- **To-do list**:
(a) List every court case cited by name in the case summary below.
(b) According to the case summary below, on what date did the three-member tribunal make its award?

The arbitration was invoked on 19 November 2013 (that is before the 2015 Amendment): -

(ii)  The dispute before the arbitral tribunal “was a narrow one”— “whether price adjustment would continue under the terms of the contract, or whether the Circular dated 15.02.2013, applying the linking factor, would have to be applied”.

The award was made by a three-member tribunal on 02 May 2016: -

(i)  The majority held the circular could be applied as it was within contractual stipulations and rejected Ssangyong’s claim. While doing so, the majority award relied on a guideline of the Ministry of Commerce and Industry, which stated that the establishment of a linking factor to connect the old Series with the new Series is required. This guideline was not Part of the pleadings.

(ii)  The minority third arbitrator dissented and concluded that neither the circular nor the guidelines applied as they were de hors the contract.

Ssangyong’s application to set aside the award under Section 34: dismissed:-

(i)  application by Vibhu Bakhru J of Delhi High Court on 09 August 2016;

(ii)  On reasoning that the view of the majority arbitrators was a possible view, therefore, cannot be interfered with.

Ssangyong’s appeal under Section 37: dismissed by the 2-judge appellate bench: -

(i)  The Appeal under Section 37 [FAO. (OS) COMM- 82/2016] filed against the order of the single-judge dated 09.08.2016 in Delhi High Court was dismissed by Indira Banerjee and Anil Kumar Chawla JJ on 03.04.2017.

(ii)  The court accepted the reasoning of the single judge and said that the view taken by the majority arbitrators is plausible.

(B)  The Supreme Court’s Decision

1. Applicability of 2015 Amendments Set Aside Proceedings

The court held that the amended Section 34 ACA will apply only to those applications under Section 34 which have been made to the court on or after 23 October 2015. This would be irrespective of the commencement of arbitration proceedings before 23 October 2015.

2. “Public Policy” in Section 34 and Section 48 Are Now the Same

After 2015 Amendments, “public policy of India,” in both Sections 34 and 48 would mean:

(i)  The “fundamental policy of Indian law,” as explained in paragraphs 18-27 of Associate Builders v. Delhi Development Authority [(2015) 3 SCC 49], i.e., its meaning would be relegated to the understanding of the ratio in Renusagar Power Co. Ltd. v. General Electric Co. (“Renusagar”) [1994 Supp (1) SCC 644].

(ii)  Conflict with morality and justice would mean conflict with the “most basic notions of morality and justice”, to be construed in line with para 36-39 of Associate Builders. A conflict of this kind would be one that shocks the conscience of the court and can only be invoked in exceptional circumstances.

(iii)  “Interest of India” would no longer remain a ground for interference as the 2015 Amendment has deleted it.

(iv)  Post-2015 amendment, the expression “public policy of India” under Sections 34 and 48 of the ACA would be as it was interpreted in Renusagar.

(v)  Expansion of fundamental policy of Indian law in ONGC Ltd. v. Western Geco International Ltd. (2014) 9 SCC 263, has been done away with (including its interpretation in paras 28 and 29 of Associate Builders).

- **Supplied information**:
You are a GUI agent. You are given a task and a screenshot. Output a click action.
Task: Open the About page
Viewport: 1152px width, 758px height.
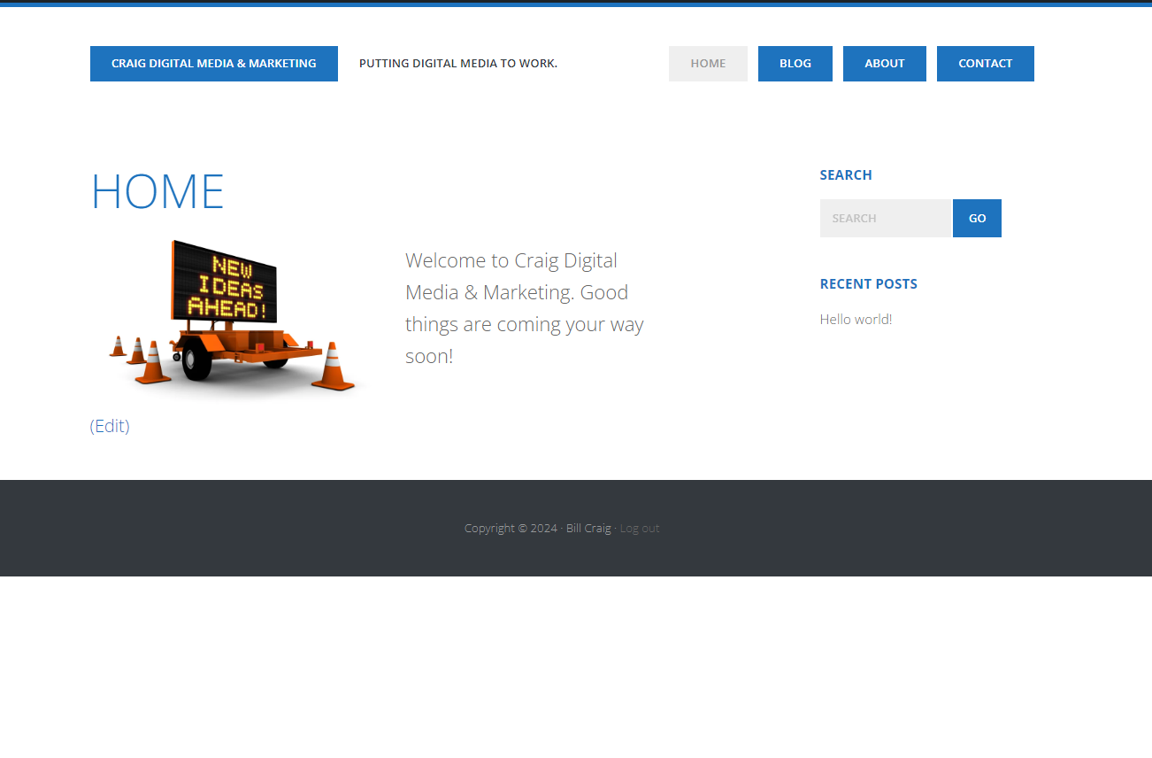coord(884,64)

- **Answers below**:
(a)
- Associate Builders v. Delhi Development Authority
- Renusagar Power Co. Ltd. v. General Electric Co.
- ONGC Ltd. v. Western Geco International Ltd.

(b) 02 May 2016